**Exercise**
From the entries below, reproduce exactly the line containing "Open more options beside Template gallery", the line containing "Task: Open the Tools gear icon", and every line in between, with nothing added.

**Extracted records**
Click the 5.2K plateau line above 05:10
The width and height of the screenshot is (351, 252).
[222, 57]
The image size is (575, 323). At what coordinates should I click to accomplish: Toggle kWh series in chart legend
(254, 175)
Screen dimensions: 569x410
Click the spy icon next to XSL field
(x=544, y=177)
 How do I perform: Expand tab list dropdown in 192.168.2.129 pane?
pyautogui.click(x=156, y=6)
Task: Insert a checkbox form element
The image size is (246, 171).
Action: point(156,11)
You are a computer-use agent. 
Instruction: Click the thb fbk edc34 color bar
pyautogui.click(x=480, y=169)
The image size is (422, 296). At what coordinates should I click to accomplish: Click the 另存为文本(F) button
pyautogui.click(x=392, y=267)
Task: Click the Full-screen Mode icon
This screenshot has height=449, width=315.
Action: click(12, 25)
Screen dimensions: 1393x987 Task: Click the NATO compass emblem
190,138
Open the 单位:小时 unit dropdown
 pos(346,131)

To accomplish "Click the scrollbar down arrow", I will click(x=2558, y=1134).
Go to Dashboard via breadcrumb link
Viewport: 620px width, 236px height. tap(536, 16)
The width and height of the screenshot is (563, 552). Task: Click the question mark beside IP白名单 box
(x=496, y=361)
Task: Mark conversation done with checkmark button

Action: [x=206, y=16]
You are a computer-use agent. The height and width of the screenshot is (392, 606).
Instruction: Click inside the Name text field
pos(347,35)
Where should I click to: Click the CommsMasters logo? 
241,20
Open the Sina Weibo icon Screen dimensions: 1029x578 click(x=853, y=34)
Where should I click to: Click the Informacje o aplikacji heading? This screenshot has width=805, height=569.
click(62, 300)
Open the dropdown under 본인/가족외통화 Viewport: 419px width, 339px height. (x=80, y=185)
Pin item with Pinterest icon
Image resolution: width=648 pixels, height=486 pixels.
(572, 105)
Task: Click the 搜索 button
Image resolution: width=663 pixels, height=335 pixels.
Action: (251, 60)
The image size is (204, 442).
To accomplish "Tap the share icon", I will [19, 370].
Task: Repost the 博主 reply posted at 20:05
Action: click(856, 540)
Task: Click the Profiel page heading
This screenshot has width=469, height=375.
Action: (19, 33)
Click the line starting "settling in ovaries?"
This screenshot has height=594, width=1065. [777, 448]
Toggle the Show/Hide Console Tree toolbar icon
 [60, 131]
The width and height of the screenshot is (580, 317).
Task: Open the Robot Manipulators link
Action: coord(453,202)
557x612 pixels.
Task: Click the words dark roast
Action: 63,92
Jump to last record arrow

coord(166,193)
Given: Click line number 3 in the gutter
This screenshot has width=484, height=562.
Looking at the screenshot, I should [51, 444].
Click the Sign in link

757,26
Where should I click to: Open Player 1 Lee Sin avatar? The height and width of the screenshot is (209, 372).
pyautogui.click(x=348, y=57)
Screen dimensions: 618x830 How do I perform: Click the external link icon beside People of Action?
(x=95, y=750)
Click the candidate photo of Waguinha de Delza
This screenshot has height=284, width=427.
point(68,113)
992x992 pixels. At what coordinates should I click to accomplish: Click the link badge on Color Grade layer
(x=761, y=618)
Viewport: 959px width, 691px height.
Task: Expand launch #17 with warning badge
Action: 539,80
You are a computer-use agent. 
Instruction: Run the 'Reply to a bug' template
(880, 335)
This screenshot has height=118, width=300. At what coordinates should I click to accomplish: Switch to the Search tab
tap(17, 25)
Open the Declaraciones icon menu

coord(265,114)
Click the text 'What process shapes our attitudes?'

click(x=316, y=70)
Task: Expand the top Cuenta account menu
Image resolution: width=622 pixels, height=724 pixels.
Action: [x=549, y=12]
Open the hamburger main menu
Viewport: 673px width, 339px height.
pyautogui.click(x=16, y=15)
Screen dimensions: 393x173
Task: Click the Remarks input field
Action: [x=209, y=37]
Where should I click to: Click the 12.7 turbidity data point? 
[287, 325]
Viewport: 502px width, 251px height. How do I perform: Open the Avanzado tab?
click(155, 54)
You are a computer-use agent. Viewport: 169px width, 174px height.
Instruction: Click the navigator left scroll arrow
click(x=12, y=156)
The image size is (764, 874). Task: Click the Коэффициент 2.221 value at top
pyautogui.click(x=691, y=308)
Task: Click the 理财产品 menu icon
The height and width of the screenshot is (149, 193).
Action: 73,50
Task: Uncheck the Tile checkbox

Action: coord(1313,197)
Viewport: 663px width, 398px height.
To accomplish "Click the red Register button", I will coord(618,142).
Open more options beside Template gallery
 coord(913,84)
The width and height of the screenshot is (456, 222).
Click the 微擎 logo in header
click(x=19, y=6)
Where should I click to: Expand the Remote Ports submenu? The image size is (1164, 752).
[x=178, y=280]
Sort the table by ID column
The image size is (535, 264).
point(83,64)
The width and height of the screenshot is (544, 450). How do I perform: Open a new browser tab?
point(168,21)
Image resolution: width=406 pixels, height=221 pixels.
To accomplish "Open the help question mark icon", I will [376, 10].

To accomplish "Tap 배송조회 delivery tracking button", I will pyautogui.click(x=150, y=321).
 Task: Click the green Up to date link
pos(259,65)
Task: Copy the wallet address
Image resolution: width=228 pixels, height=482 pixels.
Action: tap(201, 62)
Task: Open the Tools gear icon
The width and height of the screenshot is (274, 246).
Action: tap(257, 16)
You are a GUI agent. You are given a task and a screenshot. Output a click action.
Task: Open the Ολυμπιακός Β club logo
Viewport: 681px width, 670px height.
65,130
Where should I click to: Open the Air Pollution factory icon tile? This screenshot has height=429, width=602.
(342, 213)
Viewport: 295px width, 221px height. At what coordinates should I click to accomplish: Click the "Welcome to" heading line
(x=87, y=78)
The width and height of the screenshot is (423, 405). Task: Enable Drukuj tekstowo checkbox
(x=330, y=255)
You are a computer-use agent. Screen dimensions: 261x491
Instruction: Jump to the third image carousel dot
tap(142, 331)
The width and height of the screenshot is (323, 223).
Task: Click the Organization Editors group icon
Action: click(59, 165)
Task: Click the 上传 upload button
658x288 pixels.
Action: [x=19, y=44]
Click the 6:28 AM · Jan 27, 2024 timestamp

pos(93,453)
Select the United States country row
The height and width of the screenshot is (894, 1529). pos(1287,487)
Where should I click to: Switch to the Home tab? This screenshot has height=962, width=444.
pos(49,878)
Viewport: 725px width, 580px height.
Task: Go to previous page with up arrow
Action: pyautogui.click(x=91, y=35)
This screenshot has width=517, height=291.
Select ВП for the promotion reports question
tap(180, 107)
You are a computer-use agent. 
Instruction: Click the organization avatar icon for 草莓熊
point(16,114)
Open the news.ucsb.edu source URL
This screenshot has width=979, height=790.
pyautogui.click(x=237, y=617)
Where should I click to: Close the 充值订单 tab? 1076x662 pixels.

**Task output**
Open more options beside Template gallery
 coord(913,84)
The width and height of the screenshot is (456, 222).
Click the 微擎 logo in header
click(x=19, y=6)
Where should I click to: Expand the Remote Ports submenu? The image size is (1164, 752).
[x=178, y=280]
Sort the table by ID column
The image size is (535, 264).
point(83,64)
The width and height of the screenshot is (544, 450). How do I perform: Open a new browser tab?
point(168,21)
Image resolution: width=406 pixels, height=221 pixels.
To accomplish "Open the help question mark icon", I will [376, 10].

To accomplish "Tap 배송조회 delivery tracking button", I will pyautogui.click(x=150, y=321).
 Task: Click the green Up to date link
pos(259,65)
Task: Copy the wallet address
Image resolution: width=228 pixels, height=482 pixels.
Action: tap(201, 62)
Task: Open the Tools gear icon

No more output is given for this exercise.